It waved a hand. Behind it, the sparse air filled: countless screens appeared, arranging themselves into a vast wall, every surface showing something living. Creatures of every kind, forms Roland recognized and forms he had never imagined — a taxonomy of existence spread across the empty white of this place.

“Project Gateway succeeded,” the Custodian said. “The outcome was nearly identical to the calculated prediction. With the cooperation of many civilizations, this universe’s gravity was finally pulled apart, producing an extremely small rift.” A pause, brief enough to be felt. “Project Gateway also failed. The energy that surged in from the other territory destroyed most of the sentient lifeforms — including the creators of Project Gateway.”

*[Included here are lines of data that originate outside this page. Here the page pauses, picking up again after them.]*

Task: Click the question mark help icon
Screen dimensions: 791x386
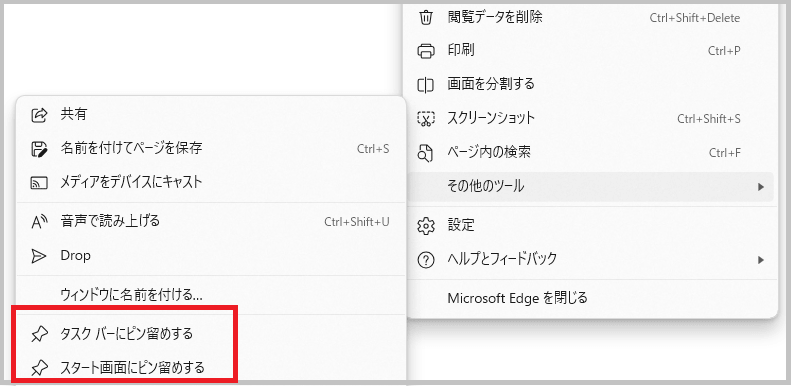Action: coord(426,260)
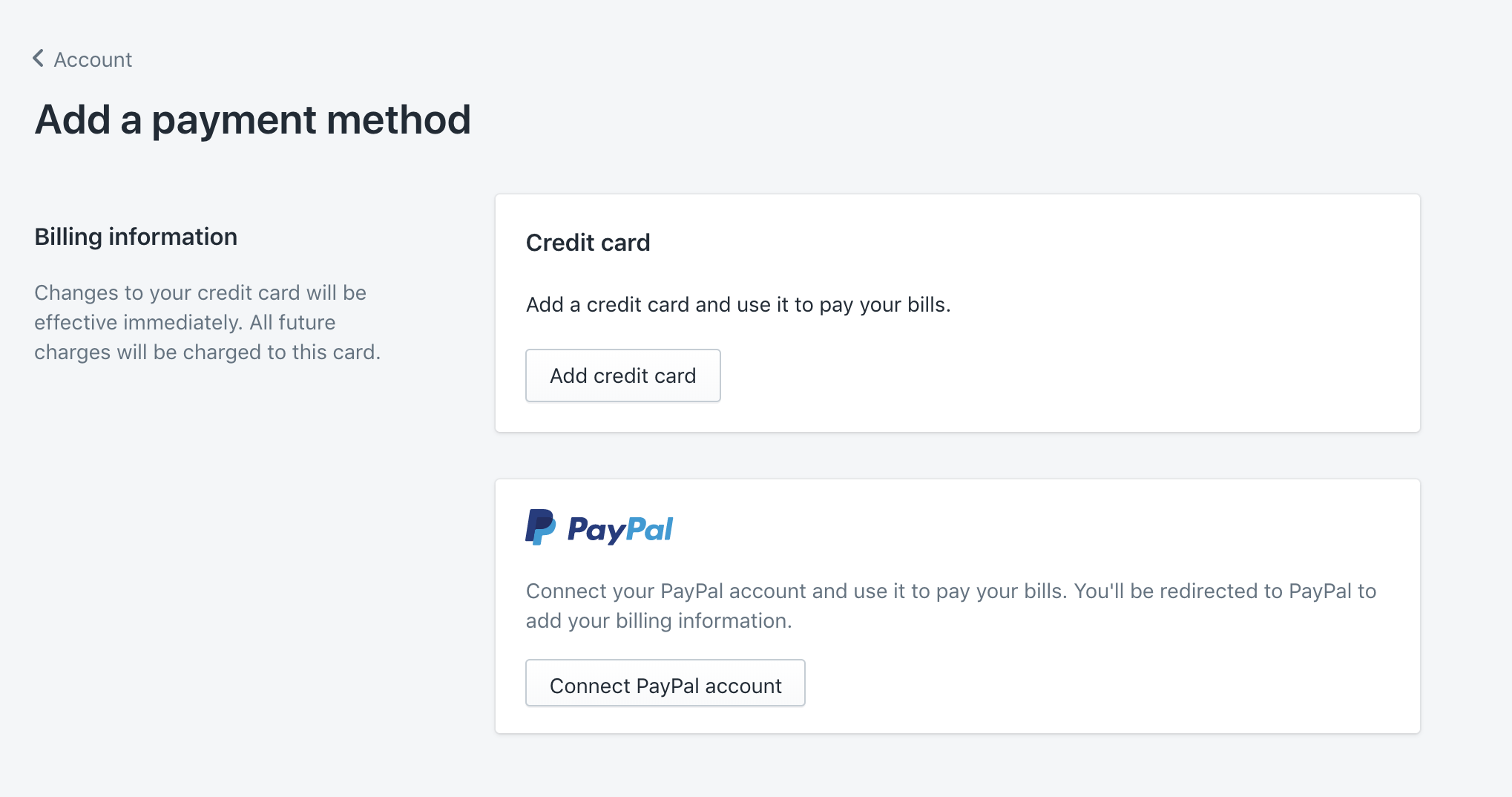Click the word "bills." in credit card text
Screen dimensions: 1512x797
pos(929,305)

The final scene of the third act. Roland felt it again — that grief, vast enough that it hadn’t felt like personal grief at all when he’d experienced it, but like grief the size of a civilization. Like something absorbed through skin rather than understood.

“Yes. This energy is what you call magic power.”

“It isn’t light,” the Custodian continued. “It has no temperature. It’s neither particle nor wave. Simply put: it originates from a space where the laws governing our universe do not apply. Physics becomes meaningless in its presence. Mathematics becomes meaningless. In almost an instant, it changed everything.”

Roland found the question before he could decide whether to ask it. “What is on the other side of the rift?”

“No description is fully accurate, because nothing has passed through that distorted membrane and returned to give an account. But analysis suggests two possibilities.” The Custodian’s voice shifted — hollowed slightly, becoming more abstract. “The first is a universe that contains ours. This is the easier theory to grasp. A new singularity can be born within such a universe, explode, and form a new universe with its own independent laws and physical constants. So even if our world stems from a universe beyond the membrane, it doesn’t mean matter or life can move between them freely.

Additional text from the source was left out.